THE VILLAS Caesars Palace
Review
Character and identity
THE VILLAS sits hidden inside Caesars Palace's Octavius Tower: six private residences ranging from the 9,420-square-foot Marcus Aurelius to the 11,850-square-foot Hadrian, each entered via a chauffeured limousine, red carpet, and private elevator that bypasses the casino entirely. Five villas play the Roman theme straight, while Titus pivots to a British country house, complete with a hunt-scene mural and pink onyx bathroom. Expect vaulted ceilings, double-sided fireplaces, screening rooms, baby grands, plunge-pool terraces, eight-foot Emperor beds, and aquariums set into the walls. A personal ambassador and butler run the experience.
Who's it for
Best for:
High-rolling celebrants and large groups who want Vegas without the Vegas crowds. The villa programme is built for milestone birthdays, weddings, and multi-family getaways, especially given the option to connect rooms into a ten-bedroom super-villa with private film screenings and dinners for 12. Anyone craving celebrity-chef cooking (Ramsay, Flay, Nobu, Peter Luger) delivered by butler will be in their element.
Should look elsewhere:
Solo travellers and couples after intimacy or restraint will find this excessive and impersonal in scale: 10,000 square feet is a lot of room for two.

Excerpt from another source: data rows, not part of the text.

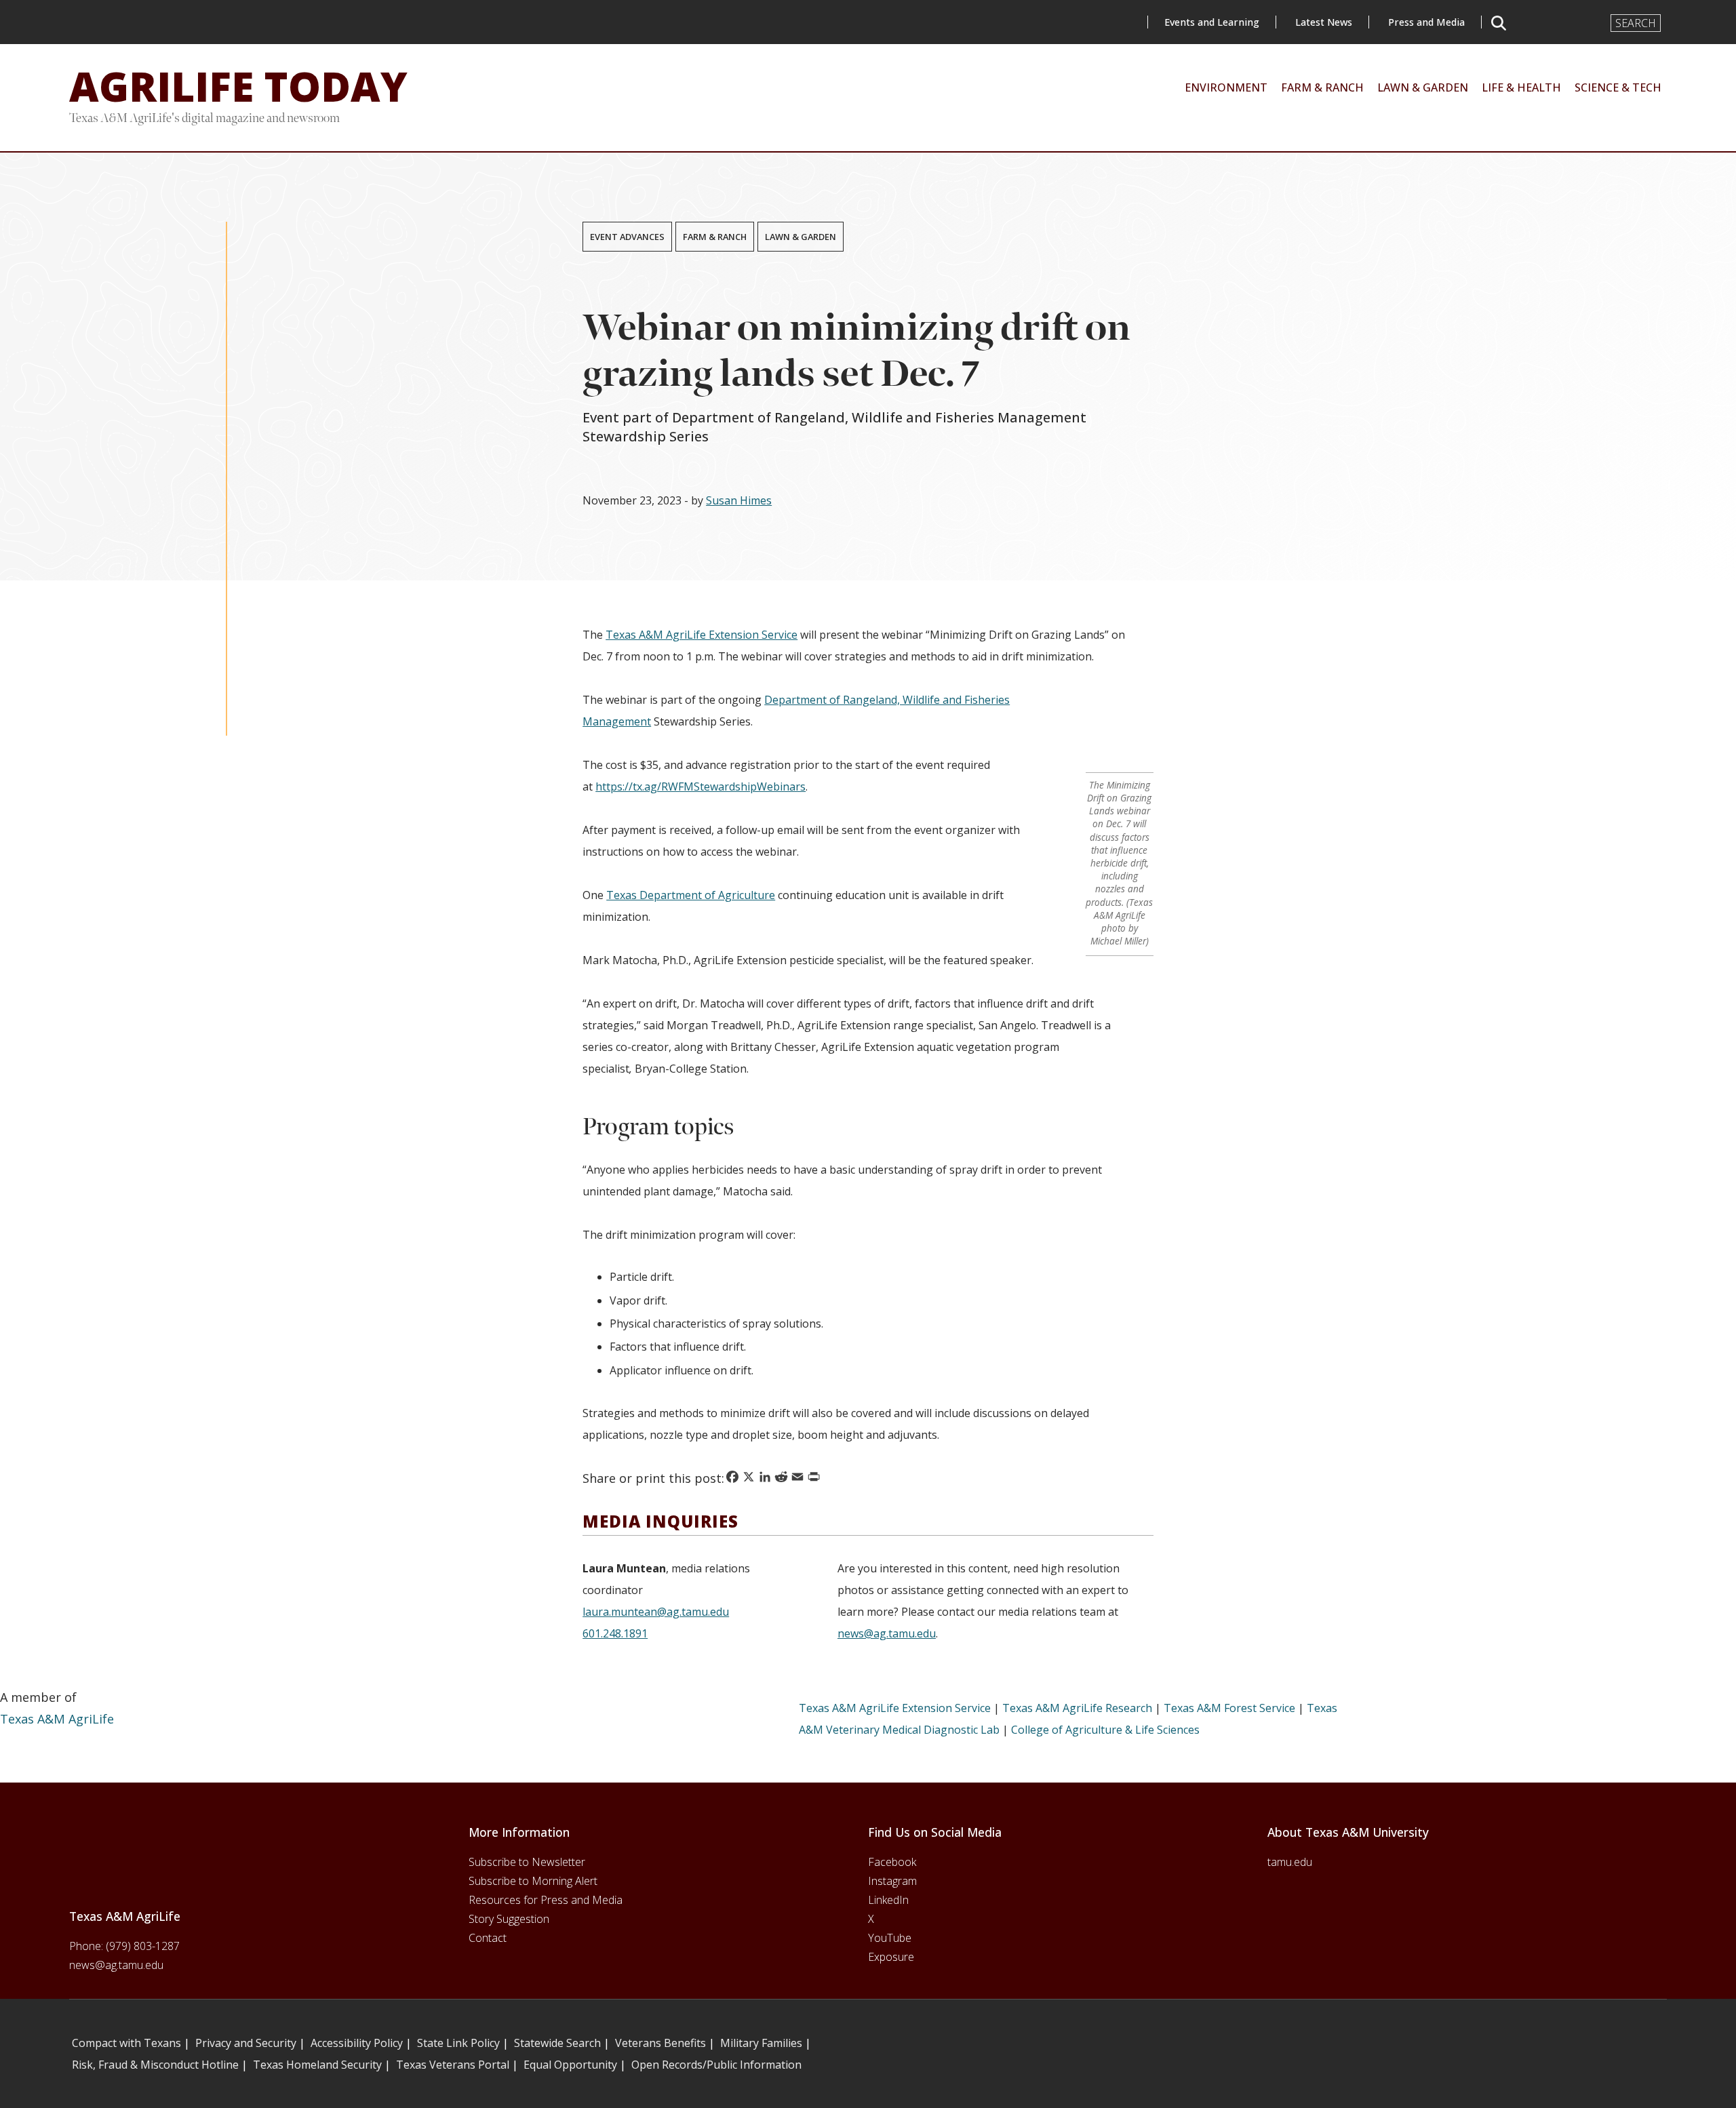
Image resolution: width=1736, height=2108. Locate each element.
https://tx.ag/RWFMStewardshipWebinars (700, 786)
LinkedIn (888, 1899)
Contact (488, 1937)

Design purists who recoil from Roman maximalism, and anyone hoping for a quiet, contemporary resort feel, should book elsewhere on the Strip.
Bottom line
The draw here is privacy at a scale almost no other Vegas address can match: hidden porte-cochères, private elevators, and direct pool access mean you can stay days without crossing another guest. Book only if you're filling the villa with a group worth the square footage, and consider Titus if Roman opulence isn't your register or Hadrian if you're connecting suites for a true takeover.